NASHVILLE, TENN. – There is no negative impact of in utero exposure to antiseizure medications on children’s creativity, new research shows.
The results of this study, along with other research, suggest the risk for cognitive problems “is fairly low” overall for children of women with epilepsy taking lamotrigine or levetiracetam, study investigator, Kimford J. Meador, MD, professor, department of neurology & neurological sciences, Stanford (Calif.) University School of Medicine, told this news organization.
“This is another encouraging piece that’s showing these new drugs are safe with regard to cognition.”
The findings were presented at the annual meeting of the American Epilepsy Society.
Fetal exposure to antiseizure medications can produce adverse neurodevelopmental effects. These are typically assessed using measures such as general intelligence, verbal/nonverbal abilities, or additional educational needs.
However, these measures don’t capture creativity, which “is related to intelligence but not completely,” said Dr. Meador. “I have seen wonderful examples of creativity in people who have a lot of cognitive impairment.”
He referred to one of his patients with epilepsy who is “spectacularly good” at painting with watercolors, even though she has significant cognitive impairment.
The new analysis is part of the MONEAD study, a prospective, observational multicenter study examining pregnancy outcomes for both mother and child. It included pregnant women who were enrolled at under 20 weeks’ gestational age.

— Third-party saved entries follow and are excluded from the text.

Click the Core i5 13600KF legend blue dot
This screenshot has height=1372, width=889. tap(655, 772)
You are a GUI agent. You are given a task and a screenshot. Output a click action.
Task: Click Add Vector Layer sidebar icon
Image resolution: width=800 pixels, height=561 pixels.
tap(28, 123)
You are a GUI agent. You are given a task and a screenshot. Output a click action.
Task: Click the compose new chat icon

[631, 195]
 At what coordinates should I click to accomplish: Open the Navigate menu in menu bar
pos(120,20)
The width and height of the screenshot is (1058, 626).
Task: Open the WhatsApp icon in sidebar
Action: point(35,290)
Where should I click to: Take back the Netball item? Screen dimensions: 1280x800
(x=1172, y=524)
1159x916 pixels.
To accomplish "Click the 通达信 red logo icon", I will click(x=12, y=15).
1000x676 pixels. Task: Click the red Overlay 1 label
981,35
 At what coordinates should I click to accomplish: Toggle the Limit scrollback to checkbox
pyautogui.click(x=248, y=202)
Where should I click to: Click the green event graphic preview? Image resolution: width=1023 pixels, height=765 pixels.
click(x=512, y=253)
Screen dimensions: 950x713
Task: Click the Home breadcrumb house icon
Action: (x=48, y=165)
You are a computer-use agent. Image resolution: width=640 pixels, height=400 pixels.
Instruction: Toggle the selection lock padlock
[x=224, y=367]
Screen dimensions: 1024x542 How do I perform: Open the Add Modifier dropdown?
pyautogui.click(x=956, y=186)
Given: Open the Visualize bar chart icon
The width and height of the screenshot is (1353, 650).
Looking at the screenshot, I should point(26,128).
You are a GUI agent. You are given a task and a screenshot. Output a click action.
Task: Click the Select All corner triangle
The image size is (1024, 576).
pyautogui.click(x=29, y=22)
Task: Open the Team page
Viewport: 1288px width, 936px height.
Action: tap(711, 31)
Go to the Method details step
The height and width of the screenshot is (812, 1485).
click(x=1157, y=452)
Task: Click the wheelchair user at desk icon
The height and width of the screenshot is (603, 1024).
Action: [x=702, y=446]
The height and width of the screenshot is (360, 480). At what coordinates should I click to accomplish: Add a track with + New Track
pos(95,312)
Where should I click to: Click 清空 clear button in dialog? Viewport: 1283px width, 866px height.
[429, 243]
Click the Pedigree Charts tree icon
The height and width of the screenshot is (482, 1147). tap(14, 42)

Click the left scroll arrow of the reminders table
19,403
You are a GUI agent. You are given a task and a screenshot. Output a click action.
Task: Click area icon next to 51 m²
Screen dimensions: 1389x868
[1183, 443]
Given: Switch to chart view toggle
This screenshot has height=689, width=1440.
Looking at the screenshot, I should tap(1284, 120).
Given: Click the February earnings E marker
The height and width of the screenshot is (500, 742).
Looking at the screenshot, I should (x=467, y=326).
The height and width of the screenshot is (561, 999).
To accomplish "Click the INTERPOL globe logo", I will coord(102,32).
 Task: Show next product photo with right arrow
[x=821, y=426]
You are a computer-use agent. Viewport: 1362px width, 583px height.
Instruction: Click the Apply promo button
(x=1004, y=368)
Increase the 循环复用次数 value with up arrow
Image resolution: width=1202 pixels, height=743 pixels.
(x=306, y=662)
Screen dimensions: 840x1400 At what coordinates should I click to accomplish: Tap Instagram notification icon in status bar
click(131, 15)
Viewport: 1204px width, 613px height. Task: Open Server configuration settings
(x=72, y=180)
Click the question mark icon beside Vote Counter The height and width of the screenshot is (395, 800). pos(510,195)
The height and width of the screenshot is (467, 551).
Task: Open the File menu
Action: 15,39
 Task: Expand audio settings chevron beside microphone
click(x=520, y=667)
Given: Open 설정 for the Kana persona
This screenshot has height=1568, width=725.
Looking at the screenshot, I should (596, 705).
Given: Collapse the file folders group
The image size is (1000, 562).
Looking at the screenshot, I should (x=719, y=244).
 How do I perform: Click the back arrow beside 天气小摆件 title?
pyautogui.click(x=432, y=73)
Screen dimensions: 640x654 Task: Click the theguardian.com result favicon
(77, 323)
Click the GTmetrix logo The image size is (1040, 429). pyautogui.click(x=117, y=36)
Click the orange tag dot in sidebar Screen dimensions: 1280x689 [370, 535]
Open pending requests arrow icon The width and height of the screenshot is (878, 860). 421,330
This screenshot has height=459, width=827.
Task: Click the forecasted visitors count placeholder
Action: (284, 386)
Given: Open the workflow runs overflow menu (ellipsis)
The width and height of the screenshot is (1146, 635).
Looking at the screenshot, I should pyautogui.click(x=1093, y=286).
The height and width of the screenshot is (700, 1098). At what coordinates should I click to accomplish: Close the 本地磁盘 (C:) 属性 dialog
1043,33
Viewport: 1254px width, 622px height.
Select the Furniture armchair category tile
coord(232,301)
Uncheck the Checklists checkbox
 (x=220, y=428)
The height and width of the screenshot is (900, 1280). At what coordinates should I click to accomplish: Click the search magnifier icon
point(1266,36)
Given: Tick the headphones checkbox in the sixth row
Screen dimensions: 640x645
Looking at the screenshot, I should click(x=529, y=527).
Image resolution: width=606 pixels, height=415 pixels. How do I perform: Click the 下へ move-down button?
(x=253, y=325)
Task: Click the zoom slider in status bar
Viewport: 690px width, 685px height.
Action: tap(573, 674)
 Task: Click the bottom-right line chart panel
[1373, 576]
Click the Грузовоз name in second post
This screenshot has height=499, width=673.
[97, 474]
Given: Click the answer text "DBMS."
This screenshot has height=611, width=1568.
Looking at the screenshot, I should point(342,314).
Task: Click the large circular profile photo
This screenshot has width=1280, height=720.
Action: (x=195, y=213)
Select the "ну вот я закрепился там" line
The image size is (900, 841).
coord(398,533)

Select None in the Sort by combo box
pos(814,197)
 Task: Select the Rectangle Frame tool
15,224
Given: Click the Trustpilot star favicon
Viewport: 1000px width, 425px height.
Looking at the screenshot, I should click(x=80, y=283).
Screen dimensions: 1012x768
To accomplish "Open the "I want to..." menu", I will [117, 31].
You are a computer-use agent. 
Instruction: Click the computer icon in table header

The women with epilepsy in the study were primarily on monotherapy (73%), and of these, 82% were on lamotrigine or levetiracetam. About 22% were on polytherapy, of which 42% were on dual therapy with lamotrigine and levetiracetam.
Researchers assessed the children of these women at age 4½ years using the Torrance Test of Creative Thinking-Figural (TTCT-F). This is a standardized assessment of creative thinking with index scores measuring such things as fluency, originality, abstractness, and elaboration.
Dr. Meador noted the research team used a shorter version of the test battery “so as to not wear out the families and kids.”
During the test, children were given lines of different shapes and asked to draw a picture using these lines. Dr. Meador pointed out the drawings ranged from quite basic to more intricate.
One child cleverly turned a few squiggly lines into a car. “I can look at this and say this kid’s going to do very well,” said Dr. Meador.
Investigators compared scores between 241 children of women with epilepsy (WWE) and 65 children of healthy women (HW). They adjusted for the mother’s IQ, education level, age at enrollment, gestation age at enrollment, post-birth average anxiety score, and the child’s ethnicity and sex.
Investigators found the mean TTCT-F scores did not differ significantly between the two groups: adjusted least squares mean of 89.5 (95% confidence interval, 86.7-92.3) for children of WWE, compared with adjusted least square mean of 92.0 (95% CI, 86.4-97.6) for children of HW.
The researchers haven’t looked at a dose effect in this current study, but Dr. Meador said it’s always “a balancing act” between giving enough of the drug to keep mothers from seizing, which affect both the mother and fetus, and giving as low a dose as possible to protect the fetus.
In addition, as medication levels change during pregnancy, he said he recommends that drug levels are monitored monthly so that medication can be adjusted as necessary.
Looking at what factors might predict creativity scores, researchers found children did less well creatively if their mother didn’t have a college degree (estimate –9.5; 95% CI, –17.9 to –1.2; P = .025).
“It looks like being in a home where the mother has had more education is going to have an impact on the kid’s thinking and creativity,” said Dr. Meador.
These new findings are consistent with a lack of differences in other cognitive abilities that Dr. Meador and his team found when the children were younger.
“At age 3, we did not find an overall difference in cognitive and verbal abilities and intelligence between the children of mothers with epilepsy and those of healthy women,” he said.
The researchers aim to assess cognitive and behavioral outcomes in these children when they are 6 years old.
Commenting on the findings, Stéphane Auvin, MD, PhD, chair of the department of pediatric neurology at the University of Paris, who co-moderated a platform session featuring the research, said the study “is an interesting measure of the impact of being exposed to antiseizure medications.”
Creativity is “complex,” he said. “It’s not only cognition; it could be things like behavior and impulsivity.”
The new information is “very helpful.” Focusing on something broader than just IQ “gives you a better picture of what’s going on.”
The study received funding from NIH, NINDS, and NICH. Dr. Meador has received grants from NIH/NINDS, NIH/NICHD, Veterans Administration, and Eisai. He has been a consultant for Epilepsy Consortium, Novartis, Supernus, Upsher Smith Labs, and UCB Pharma. Dr. Auvin reports no relevant financial relationships.
A version of this article first appeared on Medscape.com.